─── Source text ───
Revenue Sufficiency Guarantee Charges
On April 25, 2006, the Federal Energy Regulatory Commission (FERC) issued an order determining that MISO had incorrectly applied its energy markets tariff regarding the application of the revenue sufficiency guarantee (RSG) charge to certain transactions. The FERC ordered MISO to resettle all affected transactions retroactive to April 1, 2005. The RSG charges are collected from certain MISO customers and paid to others. Based on the FERC order, Xcel Energy could be required to make net payments to MISO. The FERC granted a rehearing on the issue for purposes of further consideration on June 23, 2006, and is expected to issue a final order later in 2006. NSP-Minnesota has reserved $5.7 million in the event the FERC order is upheld on rehearing and appeal.
Joint and Common Wholesale Energy Market
On March 16, 2006, the FERC dismissed complaints filed by Wisconsin Public Service Corp. et al. (WPS) asking the FERC to order MISO and the PJM Interconnection, Inc. (PJM) to establish a joint and common wholesale energy market (JCM) for the two neighboring RTOs. Xcel Energy opposed the WPS complaints, arguing that MISO and PJM are completing projects shown to be cost beneficial to market participants, and a full JCM could substantially increase market operations costs with limited benefits in terms of energy savings. In dismissing the complaints, the FERC ruled that the progress by MISO and PJM toward the JCM was satisfactory.
─── Supplied data ───
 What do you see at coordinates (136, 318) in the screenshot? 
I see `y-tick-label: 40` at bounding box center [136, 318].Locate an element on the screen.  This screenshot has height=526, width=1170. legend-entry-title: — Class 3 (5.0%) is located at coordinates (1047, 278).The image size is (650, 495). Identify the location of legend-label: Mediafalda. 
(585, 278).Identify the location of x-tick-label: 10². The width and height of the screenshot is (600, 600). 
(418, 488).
───
─── Supplied data ───
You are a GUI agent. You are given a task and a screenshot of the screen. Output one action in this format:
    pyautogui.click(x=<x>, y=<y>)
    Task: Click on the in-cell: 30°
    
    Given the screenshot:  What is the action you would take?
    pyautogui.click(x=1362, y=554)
───
─── Supplied data ───
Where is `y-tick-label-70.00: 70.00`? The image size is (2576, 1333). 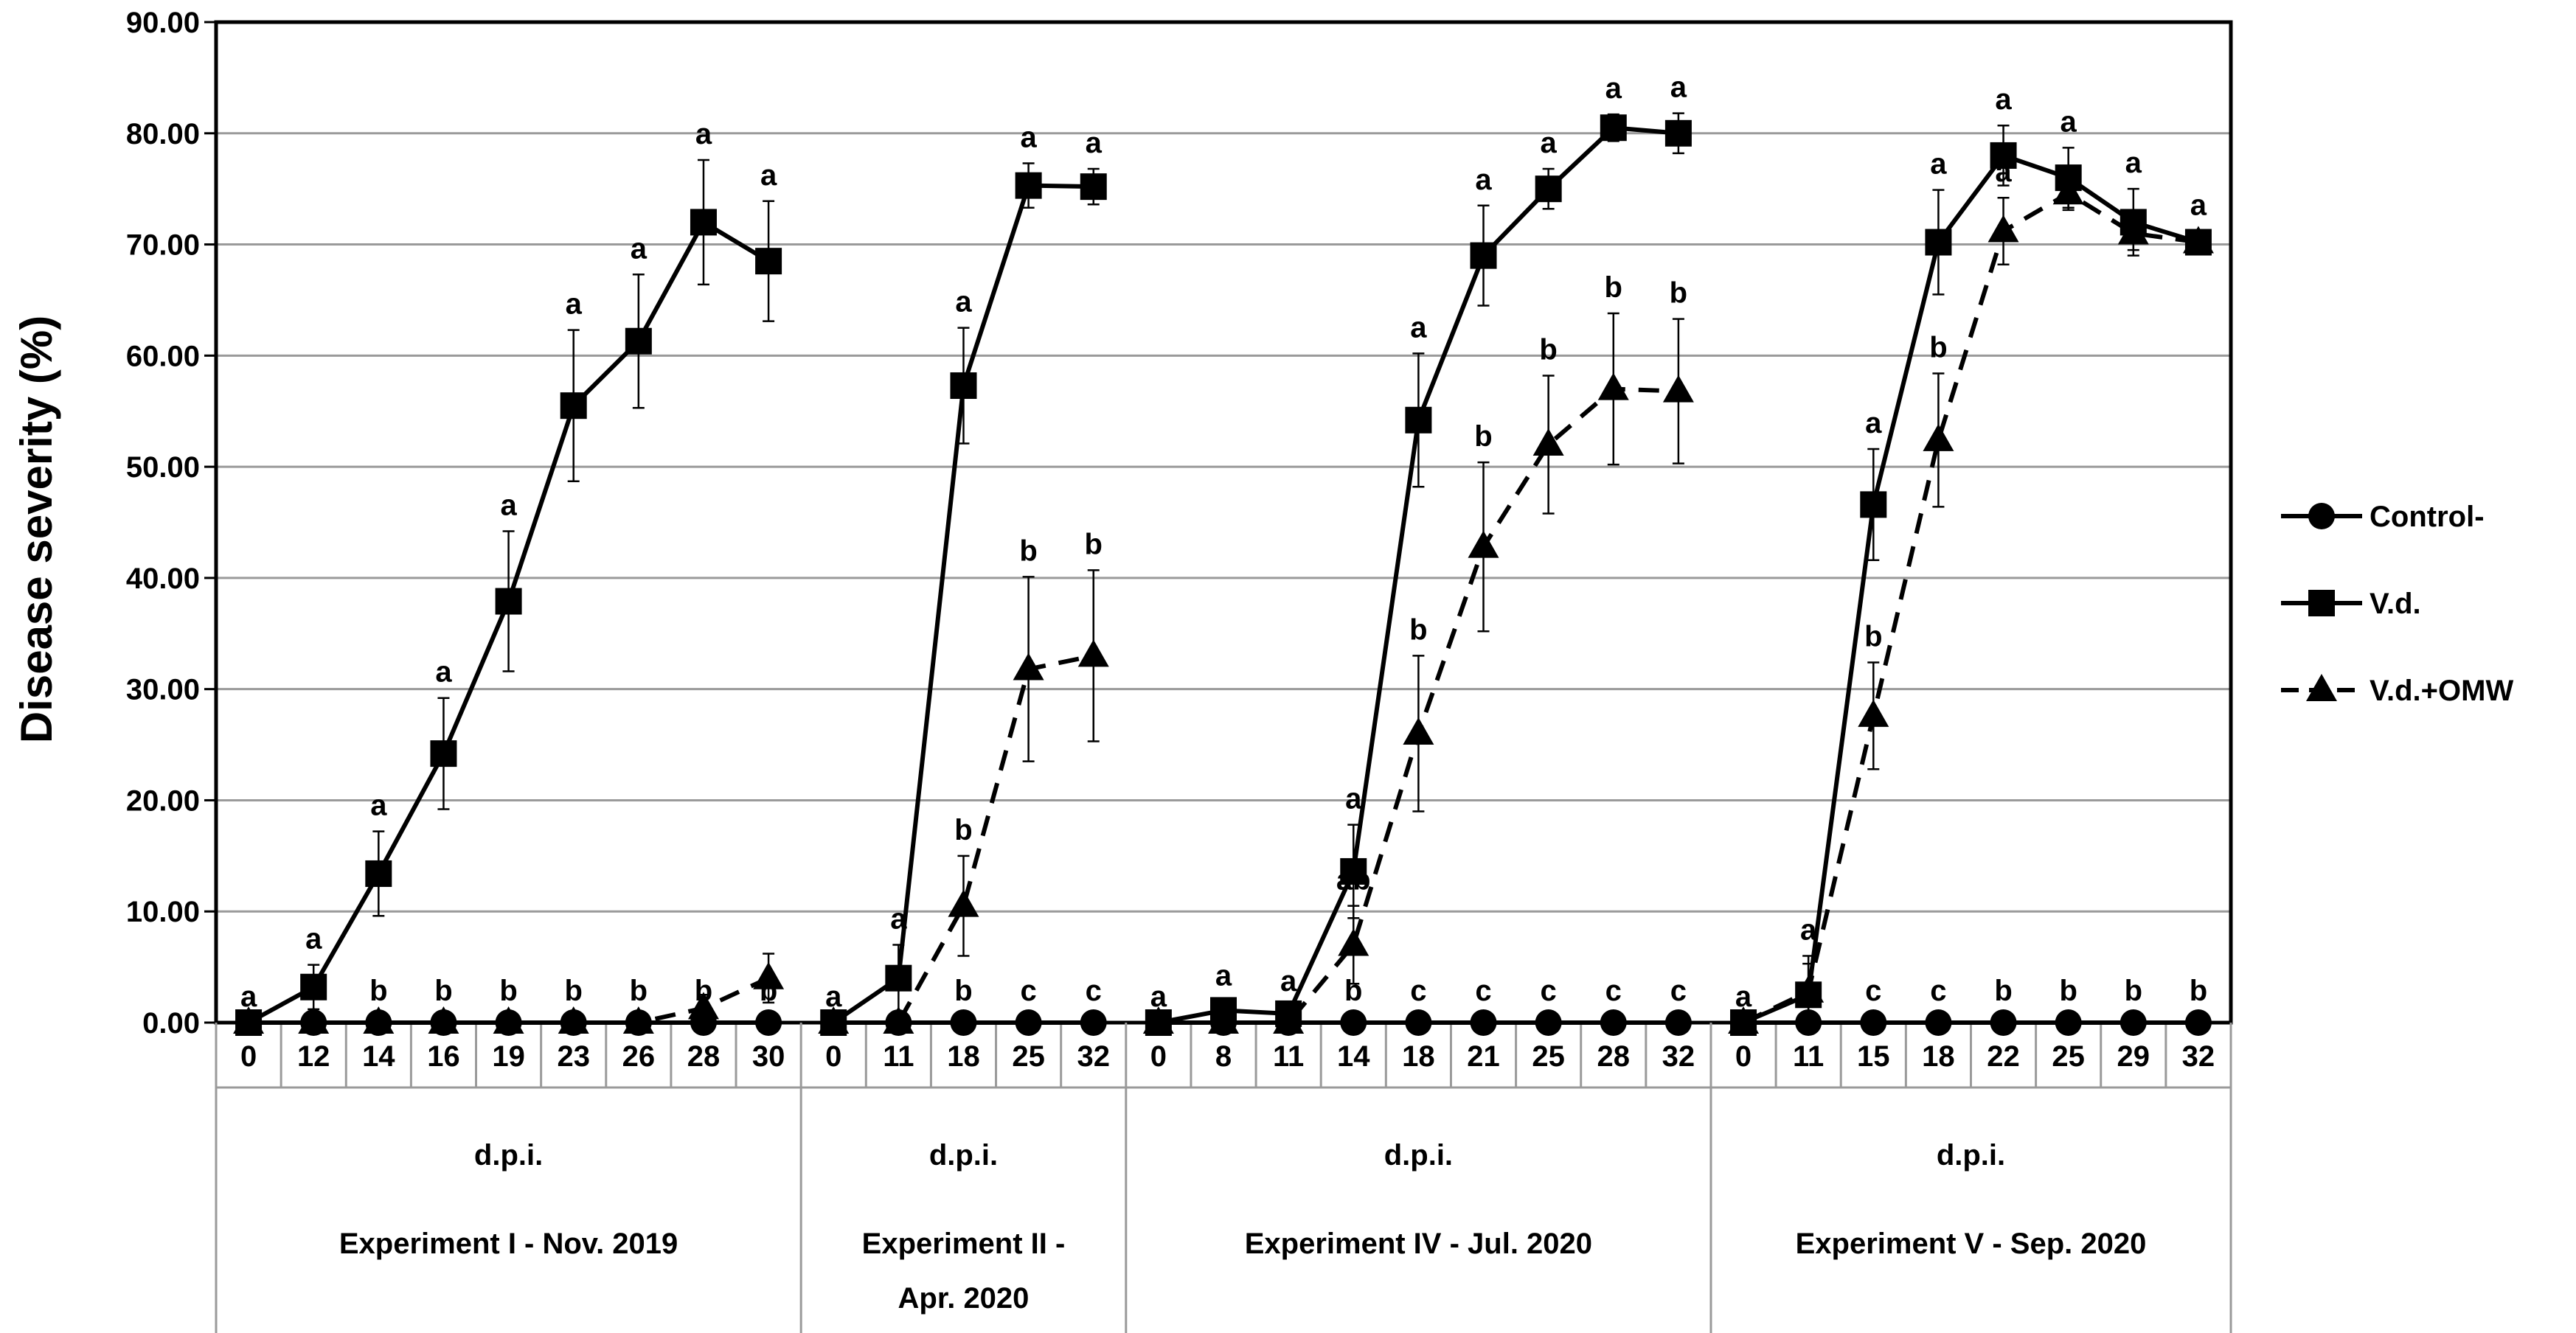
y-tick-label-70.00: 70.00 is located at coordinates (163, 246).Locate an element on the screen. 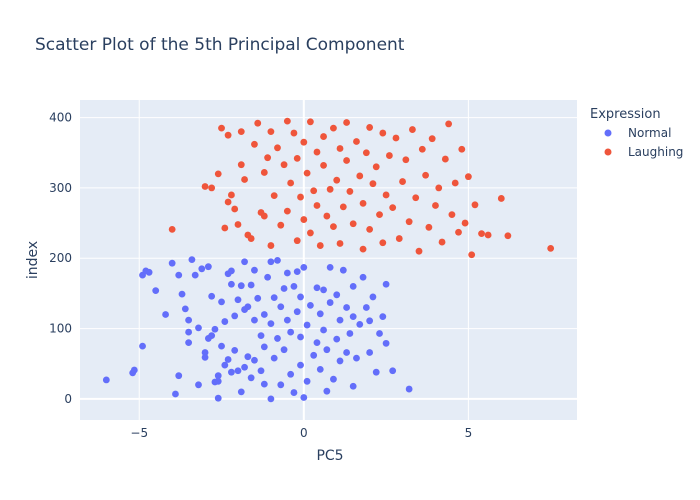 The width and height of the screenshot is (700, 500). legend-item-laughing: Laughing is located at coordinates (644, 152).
───
**Task requirements**
a) According to the passage on FERC rulings involving MISO, how much has NSP-Minnesota reserved in case the RSG order is upheld?
b) Using the passage on FERC rulings involving MISO, explain why Xcel Energy opposed the WPS complaints.
c) Go on with the passage on FERC rulings involving MISO, starting after its final sentence.
The items come from a source unrelated to the text.

**Exercise results**
a) $5.7 million.

b) Xcel Energy argued that MISO and PJM were already completing projects shown to be cost beneficial to market participants. It also argued that a full joint and common market could substantially raise market operations costs while offering only limited energy savings.

c)
Ancillary Service Markets
MISO and its stakeholders are developing proposals to establish ancillary service markets within its footprint. The proposals would increase market efficiency by providing a reduced allocation of generation contingency reserves for market participants and by creating economic market opportunities to obtain alternative sources of generating reserves. The proposed implementation of these market design improvements is scheduled for phase-in over the course of 2007, subject to project actions by MISO. NSP-Minnesota signed a memoranda of understanding with MISO that permit NSP-Minnesota to participate in the development of agreements relating to regional generation reserve sharing. The MISO generation reserve sharing pool agreement was executed by numerous parties on July 31, 2006; however, the agreement provides an “opt out” in the event participation is lower than anticipated. Final participation will be determined by Aug. 4, 2006. NSP-Minnesota and NSP-Wisconsin will participate through a collective of participants in the existing Mid-Continent Area Power Pool generation reserve sharing agreement, which would be replaced by the MISO arrangement for contingency reserves.
Electric Rate Case — In November 2005, NSP-Minnesota requested an electric rate increase of $168 million or 8.05 percent. This increase was based on a requested 11 percent return on common equity, a projected common equity to total capitalization ratio of 51.7 percent and a projected electric rate base of $3.2 billion. On Dec. 15, 2005, the MPUC authorized an interim rate increase of $147 million, subject to refund, which became effective on Jan. 1, 2006. In March 2006, the MPUC approved a new depreciation order, which lowered decommissioning accruals for 2006 from anticipated levels. As a result, interim rates are being recorded at an annual level of approximately $119 million. Due to the seasonality of sales, the rate increase will not be recognized ratably throughout 2006. The nuclear decommissioning recovery was reduced by $10.2 million and $21.1 million for the second quarter and first six months of 2006, respectively. The annual recovery decreased from $80.8 million to $42.5 million. The decrease was attributed to a change in cost estimate and recovery parameters.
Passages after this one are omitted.